Using gunship helicopters and heavy artillery in densely populated areas, the Pakistani military expanded its operations today, approaching the headquarters of the local Taliban in the country's volatile northwest.
The military campaign, although not officially announced, has extended into the Swat Valley, where the Taliban and the army already have fought each other twice. Although the provincial government says it wants to salvage a peace deal it signed with the Taliban in February, that deal appeared to be in tatters, and the army gave hints it will unleash a large campaign in Swat in the near future.
The fight in Swat will help determine how serious and able the Pakistani army is to defeat a Taliban entrenched within the population, and whether the government has the will to take on a well-funded and well-armed Taliban.
The military campaign expanded as Asif Ali Zardari made his first official trip to the United States as Pakistani president. During a joint meeting with Secretary of State Hillary Clinton and Afghan President Hamid Karzai, Zardari promised that "we are up to the challenge, because we are the democracy, and democracy is the only cure to this challenge."
But the United States has expressed doubts about the government's will power and about the military's abilities. Many of the hundreds of thousands of residents who are fleeing the area also question the military's ability to defeat the Taliban. They do not support the militants, but many of the dozen people interviewed by ABC News today said they did not support the military either because it has caused heavy civilian casualties in the past.
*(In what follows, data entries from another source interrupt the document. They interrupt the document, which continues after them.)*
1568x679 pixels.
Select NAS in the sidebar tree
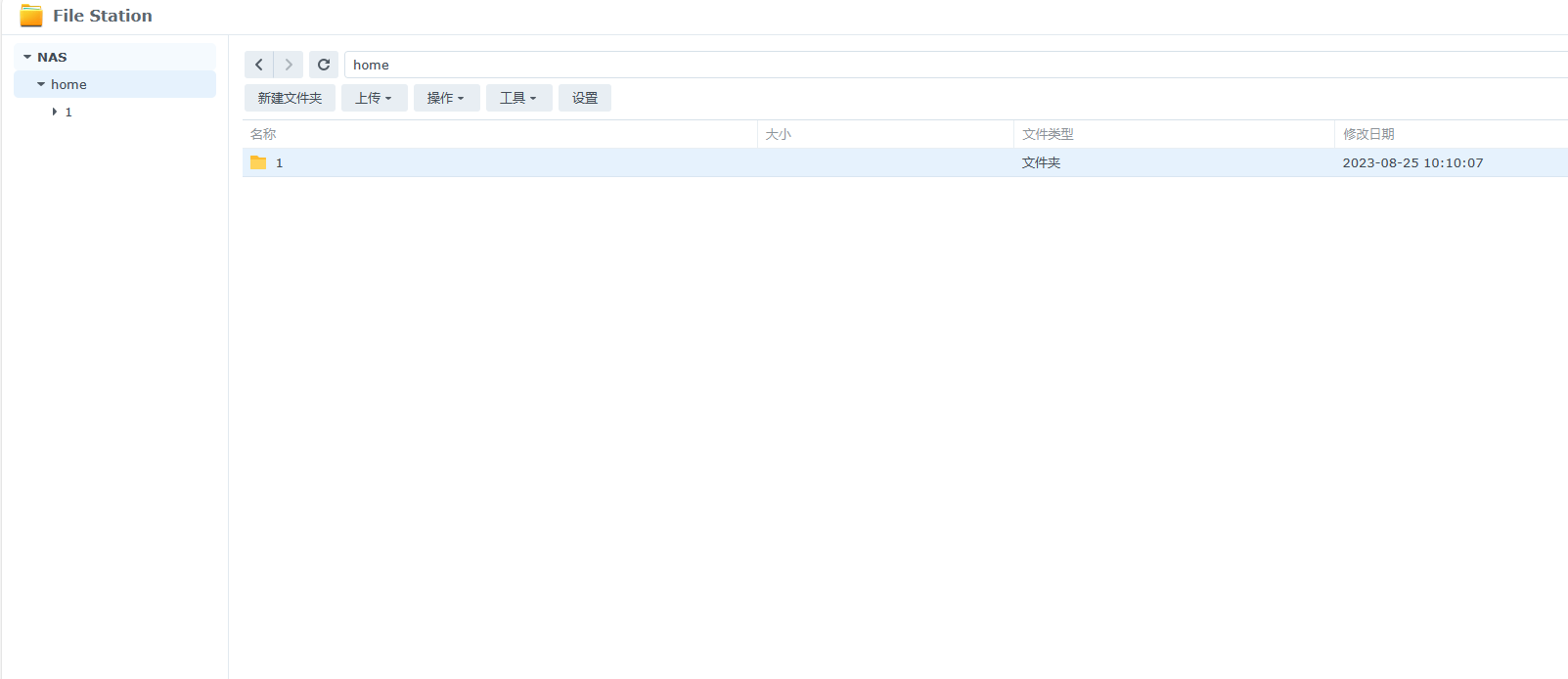52,58
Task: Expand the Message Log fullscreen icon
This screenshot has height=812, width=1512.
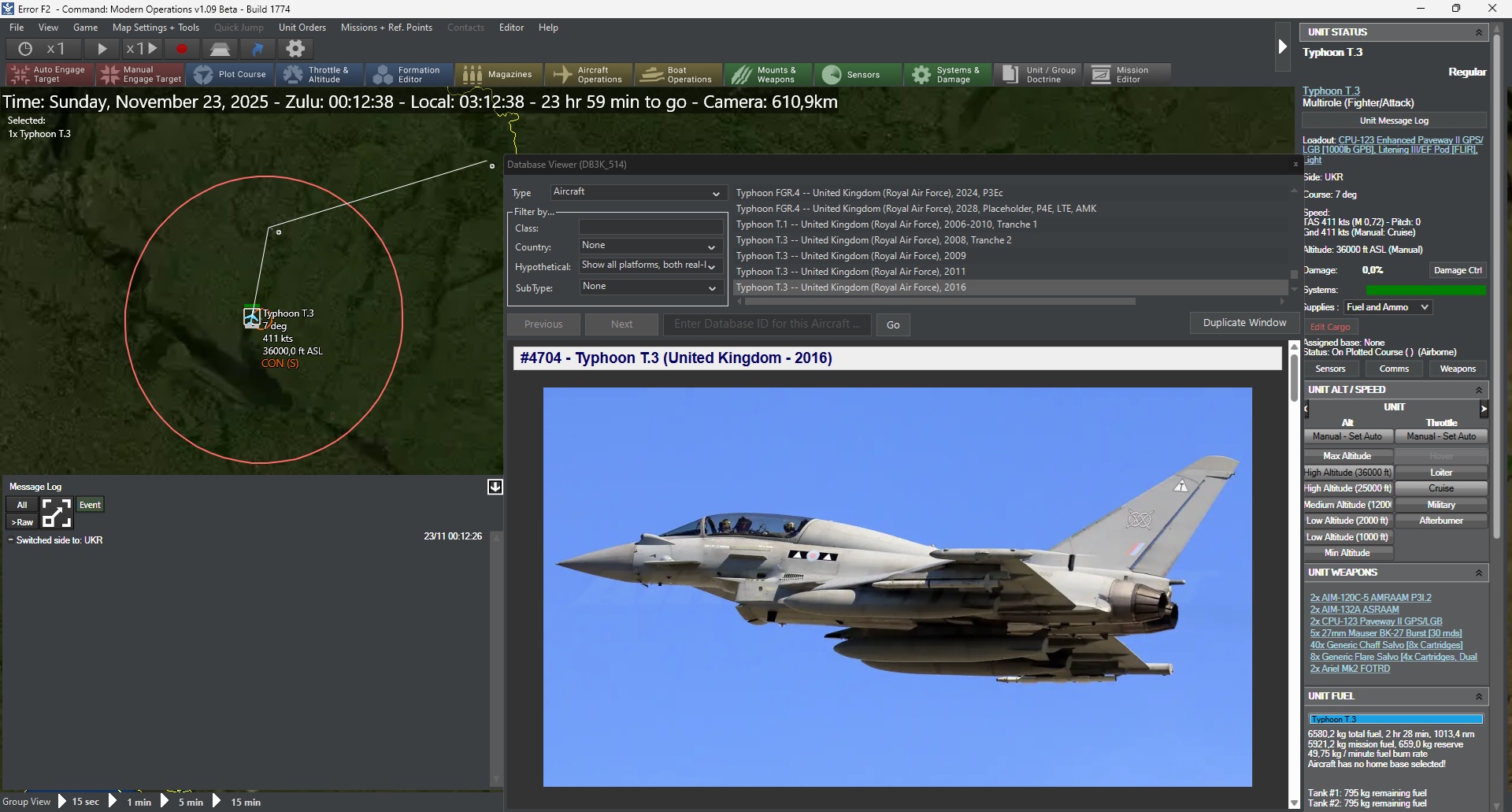Action: [x=56, y=514]
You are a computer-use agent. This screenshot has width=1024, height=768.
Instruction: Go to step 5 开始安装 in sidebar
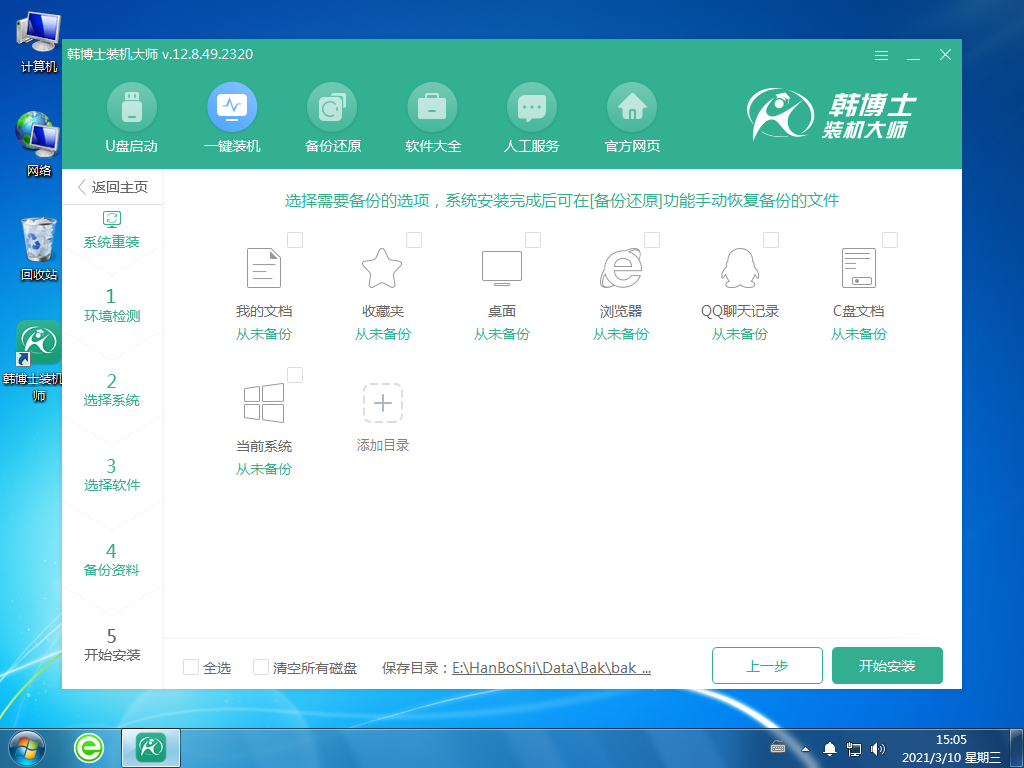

"Ordinary people are leaving because they getting killed," said Noor Islam, speaking about the military campaign as he walked with his family from a district between Swat and Islamabad. "You never know where the bomb will fall."
The Pakistani government says it fears as many as half a million residents will be forced to leave their homes, pushed out by fear of the Taliban or fear of a heavy-handed military that has only recently taken up counterinsurgency training.
Indeed, in the only battle in which the army fought and declared victory against the Taliban -- in the Bajaur tribal area -- it destroyed some 80 percent of the homes in the area, creating destruction that will take three years to rebuild, according to the local administrator in Bajaur. The provincial government opted for a peace deal over continuing a military operation, in part because it couldn't withstand political pressure caused by civilian casualties.
"It's history repeating itself," says Samina Ahmed, the Pakistan country director of the International Crisis Group. "This is not a military that is trained to do counterinsurgency or has the ability to understand how to deal with ... local dynamics on the ground."
The past two campaigns against the Taliban, both of which ended in the local government choosing to pursue peace deals, failed to dislodge the militants.
But this time, the military says it has more popular support following public incidents of the Taliban imposing particularly cruel justice, including the public whipping of a 17-year-old girl that was caught on camera. The military, this time, also promises to finish the job, and it recently asked the local government to evacuate the local population so it could enter the area with heavy weapons.